→ **Problem to solve**
Copy the lines of the records word for word, beginning with the line that contains "HOME (184, 177)" and continuing through the line that contains "Moederdag gedichten (718, 882)", with both of those lines included.

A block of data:
——

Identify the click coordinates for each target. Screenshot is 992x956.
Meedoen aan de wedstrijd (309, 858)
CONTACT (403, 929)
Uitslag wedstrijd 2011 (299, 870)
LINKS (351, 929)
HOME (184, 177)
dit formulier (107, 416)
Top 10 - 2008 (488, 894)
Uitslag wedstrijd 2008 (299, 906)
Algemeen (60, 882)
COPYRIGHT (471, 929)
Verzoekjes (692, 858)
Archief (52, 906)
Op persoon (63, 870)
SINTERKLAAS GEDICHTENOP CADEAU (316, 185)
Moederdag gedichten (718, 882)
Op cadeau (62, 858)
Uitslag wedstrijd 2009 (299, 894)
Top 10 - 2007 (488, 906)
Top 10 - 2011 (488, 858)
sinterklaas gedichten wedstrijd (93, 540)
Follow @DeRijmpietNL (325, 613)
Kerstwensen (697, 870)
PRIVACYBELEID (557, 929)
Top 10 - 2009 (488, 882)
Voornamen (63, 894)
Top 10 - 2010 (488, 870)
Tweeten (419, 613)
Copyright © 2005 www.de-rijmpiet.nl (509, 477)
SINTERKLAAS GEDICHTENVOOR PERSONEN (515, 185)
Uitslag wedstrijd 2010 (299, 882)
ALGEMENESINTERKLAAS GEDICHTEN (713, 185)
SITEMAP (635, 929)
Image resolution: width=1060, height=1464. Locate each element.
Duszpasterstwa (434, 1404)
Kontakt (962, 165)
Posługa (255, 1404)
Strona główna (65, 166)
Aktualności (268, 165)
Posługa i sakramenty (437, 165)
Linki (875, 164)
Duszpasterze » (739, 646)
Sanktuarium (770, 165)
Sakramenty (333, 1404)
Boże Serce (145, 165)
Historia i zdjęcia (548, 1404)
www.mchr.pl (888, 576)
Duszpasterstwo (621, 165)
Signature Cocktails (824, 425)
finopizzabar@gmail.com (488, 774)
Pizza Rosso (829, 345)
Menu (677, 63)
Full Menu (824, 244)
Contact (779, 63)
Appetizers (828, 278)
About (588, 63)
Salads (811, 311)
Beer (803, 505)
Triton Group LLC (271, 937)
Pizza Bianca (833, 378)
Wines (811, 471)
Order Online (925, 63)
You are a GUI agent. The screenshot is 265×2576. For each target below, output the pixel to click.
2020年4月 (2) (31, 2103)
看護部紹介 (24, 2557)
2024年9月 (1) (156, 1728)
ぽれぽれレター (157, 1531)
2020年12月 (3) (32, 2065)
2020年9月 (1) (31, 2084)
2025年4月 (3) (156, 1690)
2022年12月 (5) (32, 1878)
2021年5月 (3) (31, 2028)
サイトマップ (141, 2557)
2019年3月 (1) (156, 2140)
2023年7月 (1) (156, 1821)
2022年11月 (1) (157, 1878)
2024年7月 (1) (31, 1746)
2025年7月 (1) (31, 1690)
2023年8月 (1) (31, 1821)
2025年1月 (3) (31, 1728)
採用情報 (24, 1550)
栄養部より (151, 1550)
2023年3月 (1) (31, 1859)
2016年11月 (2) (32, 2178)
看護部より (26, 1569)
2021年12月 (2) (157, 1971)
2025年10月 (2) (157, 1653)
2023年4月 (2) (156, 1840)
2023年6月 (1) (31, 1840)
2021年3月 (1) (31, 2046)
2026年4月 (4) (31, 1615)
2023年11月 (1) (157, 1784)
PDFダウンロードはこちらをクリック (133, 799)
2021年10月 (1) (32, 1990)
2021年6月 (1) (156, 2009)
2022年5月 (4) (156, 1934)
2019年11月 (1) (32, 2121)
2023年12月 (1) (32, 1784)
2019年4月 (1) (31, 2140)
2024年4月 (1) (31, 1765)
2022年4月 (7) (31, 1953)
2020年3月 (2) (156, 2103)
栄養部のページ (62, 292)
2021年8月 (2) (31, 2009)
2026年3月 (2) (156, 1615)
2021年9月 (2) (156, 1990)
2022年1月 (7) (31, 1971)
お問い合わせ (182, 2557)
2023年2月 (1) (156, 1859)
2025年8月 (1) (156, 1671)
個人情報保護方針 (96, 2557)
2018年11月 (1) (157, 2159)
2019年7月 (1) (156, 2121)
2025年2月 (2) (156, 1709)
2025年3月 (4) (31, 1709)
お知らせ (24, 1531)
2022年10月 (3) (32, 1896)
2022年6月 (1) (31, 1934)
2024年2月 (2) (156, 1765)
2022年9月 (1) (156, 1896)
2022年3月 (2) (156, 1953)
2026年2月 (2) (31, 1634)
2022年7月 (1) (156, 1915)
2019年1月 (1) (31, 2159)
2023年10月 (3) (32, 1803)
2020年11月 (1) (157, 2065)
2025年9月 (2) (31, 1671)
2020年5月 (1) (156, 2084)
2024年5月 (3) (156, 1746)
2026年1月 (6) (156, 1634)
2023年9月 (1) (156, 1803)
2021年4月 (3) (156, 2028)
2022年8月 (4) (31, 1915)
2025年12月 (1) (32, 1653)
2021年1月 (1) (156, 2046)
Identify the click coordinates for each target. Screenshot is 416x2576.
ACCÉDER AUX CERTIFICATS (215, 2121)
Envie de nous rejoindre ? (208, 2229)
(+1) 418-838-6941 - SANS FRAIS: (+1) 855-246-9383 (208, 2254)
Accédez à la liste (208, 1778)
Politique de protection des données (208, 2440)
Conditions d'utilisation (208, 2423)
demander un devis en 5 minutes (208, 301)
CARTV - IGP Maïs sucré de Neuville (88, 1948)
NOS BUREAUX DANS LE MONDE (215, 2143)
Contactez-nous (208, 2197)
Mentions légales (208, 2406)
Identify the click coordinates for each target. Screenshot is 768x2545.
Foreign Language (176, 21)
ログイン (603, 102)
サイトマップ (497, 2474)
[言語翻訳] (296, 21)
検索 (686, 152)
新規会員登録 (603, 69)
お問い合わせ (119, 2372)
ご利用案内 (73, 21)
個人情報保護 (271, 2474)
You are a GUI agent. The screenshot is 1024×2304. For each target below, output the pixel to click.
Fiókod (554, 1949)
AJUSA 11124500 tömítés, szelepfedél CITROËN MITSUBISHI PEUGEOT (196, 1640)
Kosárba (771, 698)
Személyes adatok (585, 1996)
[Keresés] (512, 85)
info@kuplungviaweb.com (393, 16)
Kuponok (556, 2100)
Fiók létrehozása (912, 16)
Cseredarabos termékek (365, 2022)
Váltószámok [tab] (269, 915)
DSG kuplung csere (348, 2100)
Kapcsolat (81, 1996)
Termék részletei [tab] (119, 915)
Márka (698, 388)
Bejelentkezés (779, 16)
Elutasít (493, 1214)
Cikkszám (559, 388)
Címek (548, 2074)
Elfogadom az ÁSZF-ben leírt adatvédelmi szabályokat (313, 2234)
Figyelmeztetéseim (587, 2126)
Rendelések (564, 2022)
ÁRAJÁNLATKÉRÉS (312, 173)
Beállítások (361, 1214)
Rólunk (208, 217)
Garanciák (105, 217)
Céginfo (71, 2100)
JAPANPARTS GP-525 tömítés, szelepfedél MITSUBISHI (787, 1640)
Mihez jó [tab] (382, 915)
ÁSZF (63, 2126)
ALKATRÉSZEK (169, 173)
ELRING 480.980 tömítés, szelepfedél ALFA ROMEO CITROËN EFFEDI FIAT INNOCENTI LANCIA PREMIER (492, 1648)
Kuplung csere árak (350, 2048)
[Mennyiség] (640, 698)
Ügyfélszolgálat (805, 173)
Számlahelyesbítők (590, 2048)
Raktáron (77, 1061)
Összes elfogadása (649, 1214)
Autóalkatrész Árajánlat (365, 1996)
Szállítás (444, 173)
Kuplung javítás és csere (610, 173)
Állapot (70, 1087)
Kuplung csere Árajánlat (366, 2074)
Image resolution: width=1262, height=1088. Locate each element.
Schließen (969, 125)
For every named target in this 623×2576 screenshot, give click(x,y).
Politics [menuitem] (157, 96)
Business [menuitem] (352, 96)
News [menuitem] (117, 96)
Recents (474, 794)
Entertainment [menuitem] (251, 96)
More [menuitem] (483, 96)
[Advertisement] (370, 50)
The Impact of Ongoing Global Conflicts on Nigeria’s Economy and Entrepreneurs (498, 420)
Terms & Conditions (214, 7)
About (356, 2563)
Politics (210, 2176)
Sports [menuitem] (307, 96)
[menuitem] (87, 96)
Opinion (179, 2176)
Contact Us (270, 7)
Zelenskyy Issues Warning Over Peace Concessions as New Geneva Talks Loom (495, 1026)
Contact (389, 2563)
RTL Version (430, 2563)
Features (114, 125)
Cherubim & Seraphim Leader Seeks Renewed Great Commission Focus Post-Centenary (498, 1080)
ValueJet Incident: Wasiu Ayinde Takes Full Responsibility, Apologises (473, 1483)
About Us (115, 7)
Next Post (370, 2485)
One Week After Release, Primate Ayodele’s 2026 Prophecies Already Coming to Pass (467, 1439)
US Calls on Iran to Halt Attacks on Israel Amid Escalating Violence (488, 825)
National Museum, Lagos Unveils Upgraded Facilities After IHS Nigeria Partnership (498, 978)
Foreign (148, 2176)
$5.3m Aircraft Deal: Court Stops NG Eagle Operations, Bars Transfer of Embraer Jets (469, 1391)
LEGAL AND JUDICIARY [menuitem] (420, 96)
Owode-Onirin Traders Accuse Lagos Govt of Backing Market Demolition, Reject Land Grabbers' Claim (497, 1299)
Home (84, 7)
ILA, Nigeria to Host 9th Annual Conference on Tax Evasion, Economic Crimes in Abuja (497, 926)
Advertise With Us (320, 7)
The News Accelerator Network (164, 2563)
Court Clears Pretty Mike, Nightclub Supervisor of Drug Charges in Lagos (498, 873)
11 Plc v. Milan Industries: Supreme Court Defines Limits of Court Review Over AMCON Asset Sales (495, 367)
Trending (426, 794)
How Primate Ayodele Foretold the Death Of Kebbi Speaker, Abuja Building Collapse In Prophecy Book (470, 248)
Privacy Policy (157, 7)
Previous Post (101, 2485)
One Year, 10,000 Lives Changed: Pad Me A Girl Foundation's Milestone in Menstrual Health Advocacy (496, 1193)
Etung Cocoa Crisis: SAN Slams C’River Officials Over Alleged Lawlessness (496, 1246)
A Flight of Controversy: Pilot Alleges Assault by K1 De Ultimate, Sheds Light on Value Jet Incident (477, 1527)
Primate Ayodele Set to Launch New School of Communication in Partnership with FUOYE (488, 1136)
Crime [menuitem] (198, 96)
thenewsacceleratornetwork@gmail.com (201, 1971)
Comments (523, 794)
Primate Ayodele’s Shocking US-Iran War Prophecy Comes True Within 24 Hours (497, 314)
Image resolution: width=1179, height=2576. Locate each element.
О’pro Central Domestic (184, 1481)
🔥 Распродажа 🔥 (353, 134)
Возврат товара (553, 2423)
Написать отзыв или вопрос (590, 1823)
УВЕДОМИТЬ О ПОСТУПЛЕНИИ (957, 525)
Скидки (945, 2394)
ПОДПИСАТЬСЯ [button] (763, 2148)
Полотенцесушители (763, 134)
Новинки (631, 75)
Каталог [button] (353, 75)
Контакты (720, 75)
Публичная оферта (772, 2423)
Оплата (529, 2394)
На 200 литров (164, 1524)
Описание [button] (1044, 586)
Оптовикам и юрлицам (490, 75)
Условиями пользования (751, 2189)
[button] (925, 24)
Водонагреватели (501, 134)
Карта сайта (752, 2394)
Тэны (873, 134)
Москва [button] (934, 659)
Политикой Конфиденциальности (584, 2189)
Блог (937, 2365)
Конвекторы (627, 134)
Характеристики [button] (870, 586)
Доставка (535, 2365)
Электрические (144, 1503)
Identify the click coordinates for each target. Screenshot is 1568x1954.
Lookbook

——

→ **Response**
HOME (184, 177)
dit formulier (107, 416)
Top 10 - 2008 (488, 894)
Uitslag wedstrijd 2008 (299, 906)
Algemeen (60, 882)
COPYRIGHT (471, 929)
Verzoekjes (692, 858)
Archief (52, 906)
Op persoon (63, 870)
SINTERKLAAS GEDICHTENOP CADEAU (316, 185)
Moederdag gedichten (718, 882)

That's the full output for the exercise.